# What you should do
All records are to be printed exactly as they appear.

[Source data]
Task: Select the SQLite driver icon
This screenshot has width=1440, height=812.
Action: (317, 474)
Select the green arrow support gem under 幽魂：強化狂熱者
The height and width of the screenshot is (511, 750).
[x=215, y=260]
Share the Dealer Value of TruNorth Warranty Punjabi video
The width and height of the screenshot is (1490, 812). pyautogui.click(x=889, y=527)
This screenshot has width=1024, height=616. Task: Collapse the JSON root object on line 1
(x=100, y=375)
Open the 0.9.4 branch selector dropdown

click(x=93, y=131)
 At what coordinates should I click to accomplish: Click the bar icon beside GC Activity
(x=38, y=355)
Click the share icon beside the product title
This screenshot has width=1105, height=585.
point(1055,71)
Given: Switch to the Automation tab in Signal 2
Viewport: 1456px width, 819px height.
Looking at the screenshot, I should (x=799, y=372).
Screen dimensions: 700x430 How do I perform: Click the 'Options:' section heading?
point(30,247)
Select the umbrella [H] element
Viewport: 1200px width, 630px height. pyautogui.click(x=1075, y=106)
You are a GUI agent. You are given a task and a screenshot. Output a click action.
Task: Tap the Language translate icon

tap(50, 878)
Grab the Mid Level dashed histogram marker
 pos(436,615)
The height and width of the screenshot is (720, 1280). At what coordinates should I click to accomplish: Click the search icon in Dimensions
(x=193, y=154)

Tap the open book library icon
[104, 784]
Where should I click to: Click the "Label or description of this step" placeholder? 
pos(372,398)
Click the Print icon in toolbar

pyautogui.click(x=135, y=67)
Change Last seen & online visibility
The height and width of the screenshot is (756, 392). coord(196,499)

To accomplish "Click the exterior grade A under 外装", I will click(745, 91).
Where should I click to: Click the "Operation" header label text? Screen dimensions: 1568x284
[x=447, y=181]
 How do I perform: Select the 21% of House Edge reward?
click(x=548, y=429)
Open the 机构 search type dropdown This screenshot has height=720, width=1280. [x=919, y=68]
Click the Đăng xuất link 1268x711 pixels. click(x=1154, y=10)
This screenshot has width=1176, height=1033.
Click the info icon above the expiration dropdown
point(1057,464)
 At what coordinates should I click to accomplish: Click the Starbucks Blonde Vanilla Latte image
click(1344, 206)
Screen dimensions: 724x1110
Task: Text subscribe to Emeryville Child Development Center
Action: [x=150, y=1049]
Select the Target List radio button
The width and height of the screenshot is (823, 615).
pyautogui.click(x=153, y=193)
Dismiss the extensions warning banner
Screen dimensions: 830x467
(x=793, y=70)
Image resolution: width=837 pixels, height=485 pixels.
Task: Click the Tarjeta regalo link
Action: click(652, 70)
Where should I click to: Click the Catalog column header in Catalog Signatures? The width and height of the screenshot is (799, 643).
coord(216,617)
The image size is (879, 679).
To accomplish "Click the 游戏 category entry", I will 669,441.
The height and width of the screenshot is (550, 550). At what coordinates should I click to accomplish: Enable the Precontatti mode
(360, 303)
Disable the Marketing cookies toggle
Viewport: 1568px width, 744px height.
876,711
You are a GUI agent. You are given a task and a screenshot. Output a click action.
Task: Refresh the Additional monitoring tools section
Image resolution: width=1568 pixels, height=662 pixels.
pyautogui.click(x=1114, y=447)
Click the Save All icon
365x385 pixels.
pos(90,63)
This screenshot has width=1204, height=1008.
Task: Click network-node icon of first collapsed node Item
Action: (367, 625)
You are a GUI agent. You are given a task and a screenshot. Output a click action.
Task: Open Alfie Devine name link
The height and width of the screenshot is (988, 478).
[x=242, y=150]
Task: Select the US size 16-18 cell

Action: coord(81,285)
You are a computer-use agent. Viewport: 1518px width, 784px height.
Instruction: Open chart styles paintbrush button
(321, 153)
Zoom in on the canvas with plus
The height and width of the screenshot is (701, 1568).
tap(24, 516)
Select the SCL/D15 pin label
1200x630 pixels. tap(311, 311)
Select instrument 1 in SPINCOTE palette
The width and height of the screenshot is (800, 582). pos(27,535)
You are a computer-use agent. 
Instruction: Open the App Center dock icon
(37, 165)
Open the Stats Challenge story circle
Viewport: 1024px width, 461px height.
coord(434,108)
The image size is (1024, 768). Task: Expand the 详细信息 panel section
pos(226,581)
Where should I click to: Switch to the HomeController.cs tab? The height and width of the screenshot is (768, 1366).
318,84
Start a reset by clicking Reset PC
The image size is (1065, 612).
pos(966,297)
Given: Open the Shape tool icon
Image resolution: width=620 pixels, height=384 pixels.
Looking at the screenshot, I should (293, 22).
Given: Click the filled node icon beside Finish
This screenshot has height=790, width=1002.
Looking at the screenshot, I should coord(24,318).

# Finished exercise
Task: Select the SQLite driver icon
This screenshot has width=1440, height=812.
Action: (317, 474)
Select the green arrow support gem under 幽魂：強化狂熱者
The height and width of the screenshot is (511, 750).
[x=215, y=260]
Share the Dealer Value of TruNorth Warranty Punjabi video
The width and height of the screenshot is (1490, 812). pyautogui.click(x=889, y=527)
This screenshot has width=1024, height=616. Task: Collapse the JSON root object on line 1
(x=100, y=375)
Open the 0.9.4 branch selector dropdown

click(x=93, y=131)
 At what coordinates should I click to accomplish: Click the bar icon beside GC Activity
(x=38, y=355)
Click the share icon beside the product title
This screenshot has width=1105, height=585.
point(1055,71)
Given: Switch to the Automation tab in Signal 2
Viewport: 1456px width, 819px height.
Looking at the screenshot, I should (x=799, y=372).
Screen dimensions: 700x430 How do I perform: Click the 'Options:' section heading?
point(30,247)
Select the umbrella [H] element
Viewport: 1200px width, 630px height. pyautogui.click(x=1075, y=106)
You are a GUI agent. You are given a task and a screenshot. Output a click action.
Task: Tap the Language translate icon

tap(50, 878)
Grab the Mid Level dashed histogram marker
 pos(436,615)
The height and width of the screenshot is (720, 1280). At what coordinates should I click to accomplish: Click the search icon in Dimensions
(x=193, y=154)

Tap the open book library icon
[104, 784]
Where should I click to: Click the "Label or description of this step" placeholder? 
pos(372,398)
Click the Print icon in toolbar

pyautogui.click(x=135, y=67)
Change Last seen & online visibility
The height and width of the screenshot is (756, 392). coord(196,499)

To accomplish "Click the exterior grade A under 外装", I will click(745, 91).
Where should I click to: Click the "Operation" header label text? Screen dimensions: 1568x284
[x=447, y=181]
 How do I perform: Select the 21% of House Edge reward?
click(x=548, y=429)
Open the 机构 search type dropdown This screenshot has height=720, width=1280. [x=919, y=68]
Click the Đăng xuất link 1268x711 pixels. click(x=1154, y=10)
This screenshot has width=1176, height=1033.
Click the info icon above the expiration dropdown
point(1057,464)
 At what coordinates should I click to accomplish: Click the Starbucks Blonde Vanilla Latte image
click(1344, 206)
Screen dimensions: 724x1110
Task: Text subscribe to Emeryville Child Development Center
Action: [x=150, y=1049]
Select the Target List radio button
The width and height of the screenshot is (823, 615).
pyautogui.click(x=153, y=193)
Dismiss the extensions warning banner
Screen dimensions: 830x467
(x=793, y=70)
Image resolution: width=837 pixels, height=485 pixels.
Task: Click the Tarjeta regalo link
Action: click(652, 70)
Where should I click to: Click the Catalog column header in Catalog Signatures? The width and height of the screenshot is (799, 643).
coord(216,617)
The image size is (879, 679).
To accomplish "Click the 游戏 category entry", I will 669,441.
The height and width of the screenshot is (550, 550). At what coordinates should I click to accomplish: Enable the Precontatti mode
(360, 303)
Disable the Marketing cookies toggle
Viewport: 1568px width, 744px height.
876,711
You are a GUI agent. You are given a task and a screenshot. Output a click action.
Task: Refresh the Additional monitoring tools section
Image resolution: width=1568 pixels, height=662 pixels.
pyautogui.click(x=1114, y=447)
Click the Save All icon
365x385 pixels.
pos(90,63)
This screenshot has width=1204, height=1008.
Task: Click network-node icon of first collapsed node Item
Action: (367, 625)
You are a GUI agent. You are given a task and a screenshot. Output a click action.
Task: Open Alfie Devine name link
The height and width of the screenshot is (988, 478).
[x=242, y=150]
Task: Select the US size 16-18 cell

Action: coord(81,285)
You are a computer-use agent. Viewport: 1518px width, 784px height.
Instruction: Open chart styles paintbrush button
(321, 153)
Zoom in on the canvas with plus
The height and width of the screenshot is (701, 1568).
tap(24, 516)
Select the SCL/D15 pin label
1200x630 pixels. tap(311, 311)
Select instrument 1 in SPINCOTE palette
The width and height of the screenshot is (800, 582). pos(27,535)
You are a computer-use agent. 
Instruction: Open the App Center dock icon
(37, 165)
Open the Stats Challenge story circle
Viewport: 1024px width, 461px height.
coord(434,108)
The image size is (1024, 768). Task: Expand the 详细信息 panel section
pos(226,581)
Where should I click to: Switch to the HomeController.cs tab? The height and width of the screenshot is (768, 1366).
318,84
Start a reset by clicking Reset PC
The image size is (1065, 612).
pos(966,297)
Given: Open the Shape tool icon
Image resolution: width=620 pixels, height=384 pixels.
Looking at the screenshot, I should (293, 22).
Given: Click the filled node icon beside Finish
This screenshot has height=790, width=1002.
Looking at the screenshot, I should coord(24,318).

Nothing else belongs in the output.